BMO, Scotiabank, TD, CIBC, and RBC haven’t missed paying dividends on common shares since 1829, 1832, 1857, 1868, and 1870, respectively.

That is, through WWI, WWII, the Great Depression, all the U.S. and international financial crises, and with and without a central bank.

As of June 30, 2010 prices on the NYSE, their annual dividends are:
RY 3.80%, TD 3.40%, BNS 3.90%, BMO 4.70%, CM 4.90%

Whereas the big five U.S. banks (JP Morgan, Bank of America, Wells Fargo, Citigroup and Goldman Sachs)  are only paying:
JPM 0.50%, BAC 0.30%, WFC 0.70%, C 0%, GS 1.00%

They are also listed on the Toronto Stock Exchange, so you can buy in Canadian dollars to hedge against a declining USD, when appropriate.

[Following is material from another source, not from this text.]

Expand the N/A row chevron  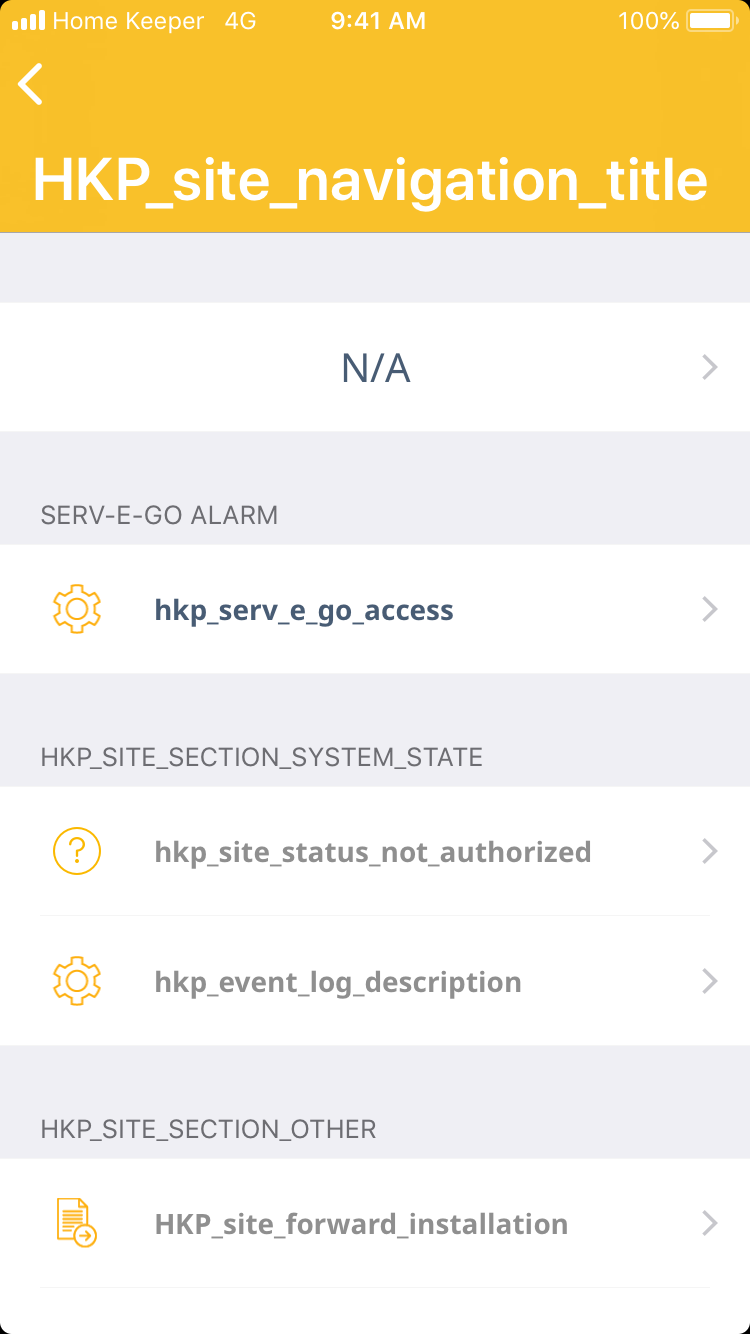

In February 2009, I wrote how the Big Five Canadian banks were on pace to dwarf the five biggest U.S. banks, with the the five biggest U.S. banks having twice the market capitalization of the five biggest Canadian banks, despite the U.S. economy being nine times the size of the Canadian economy.

As of the end of June 2010, the five biggest U.S. banks are still less than three times the market capitalization of the five biggest Canadian banks.